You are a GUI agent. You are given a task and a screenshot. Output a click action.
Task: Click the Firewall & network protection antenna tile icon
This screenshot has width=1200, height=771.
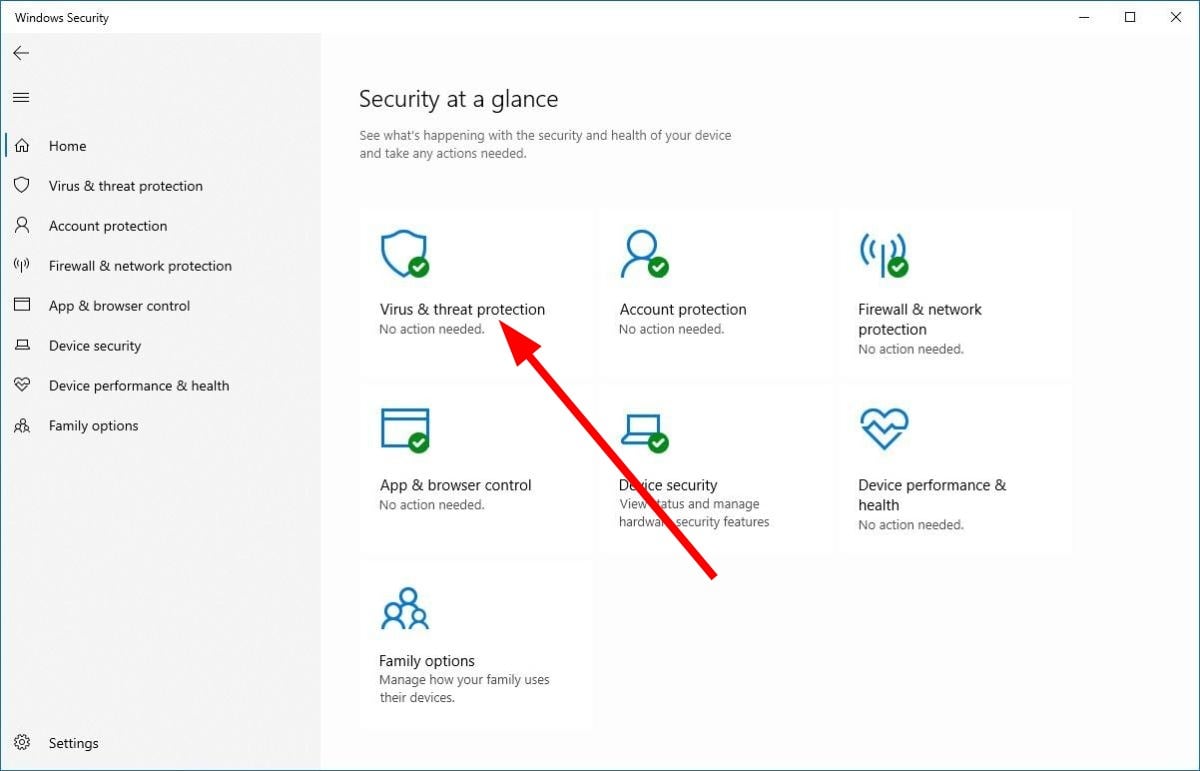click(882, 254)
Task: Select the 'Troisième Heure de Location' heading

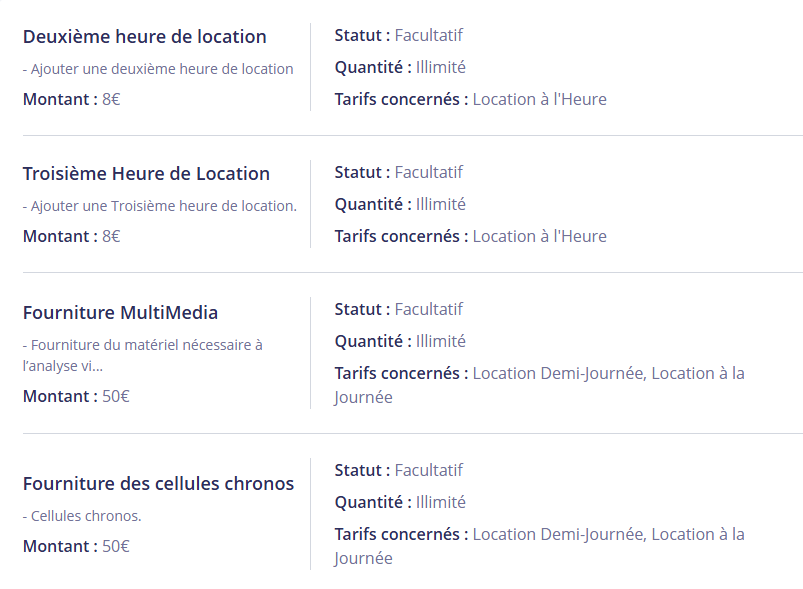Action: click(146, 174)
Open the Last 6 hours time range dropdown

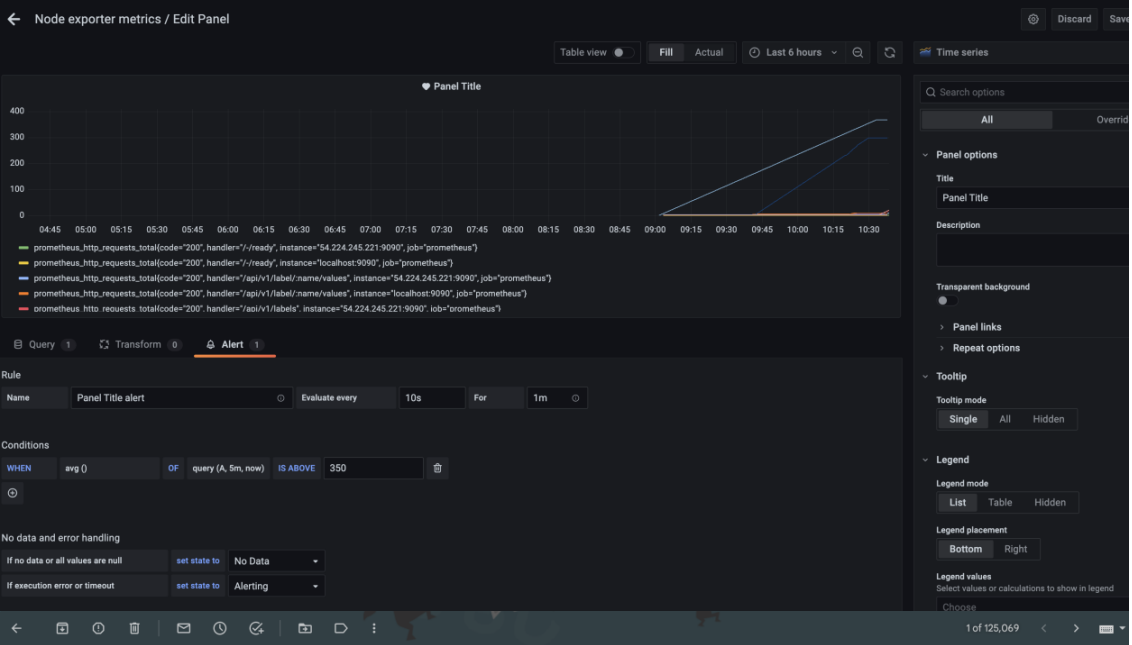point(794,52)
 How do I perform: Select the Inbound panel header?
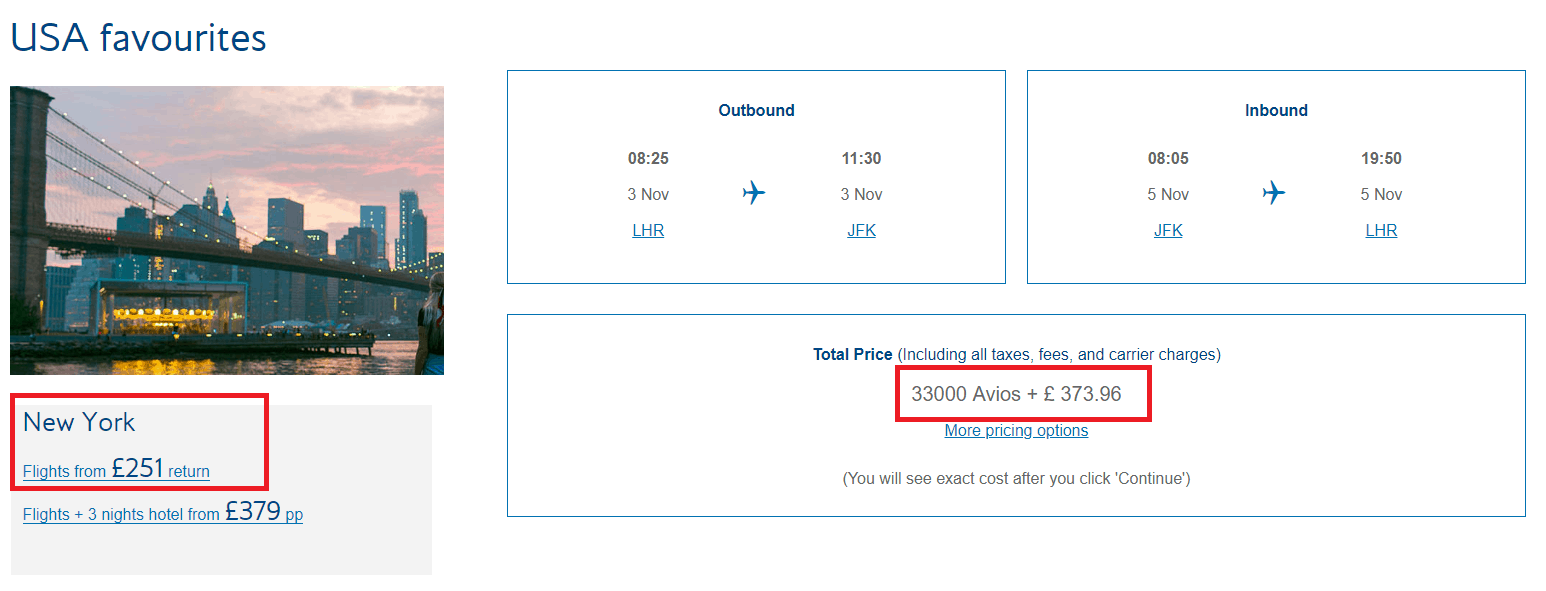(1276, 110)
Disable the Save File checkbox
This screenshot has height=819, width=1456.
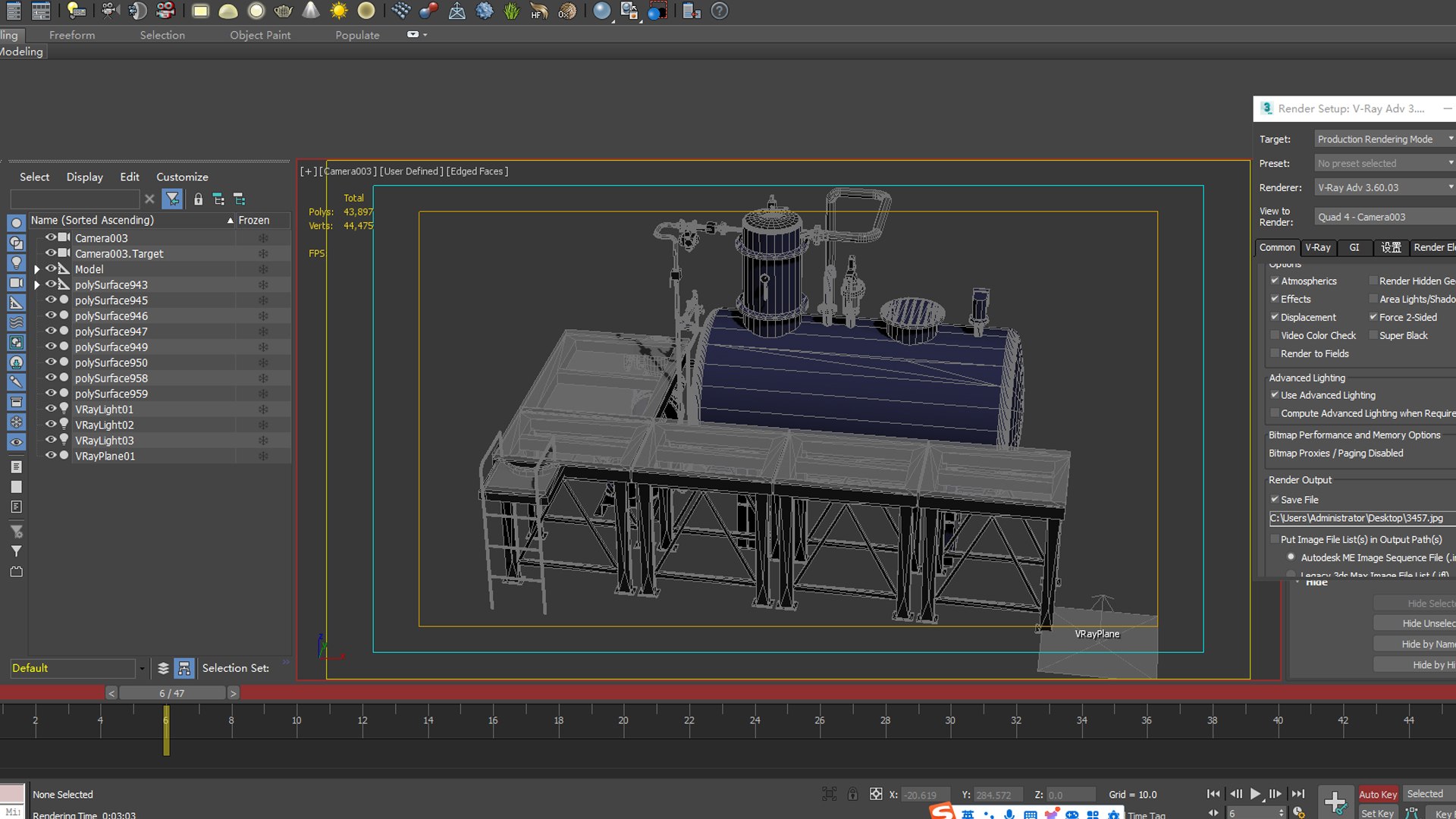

WRITTEN EXERCISE.
Reproduce all of the entries above word for word, leaving out the pictures.

EXPECTED ANSWER.
You are a GUI agent. You are given a task and a screenshot. Output a click action.
Task: Click the Firewall & network protection antenna tile icon
This screenshot has width=1200, height=771.
click(882, 254)
Task: Select the 'Troisième Heure de Location' heading

Action: click(146, 174)
Open the Last 6 hours time range dropdown

point(794,52)
 How do I perform: Select the Inbound panel header?
(1276, 110)
Disable the Save File checkbox
This screenshot has height=819, width=1456.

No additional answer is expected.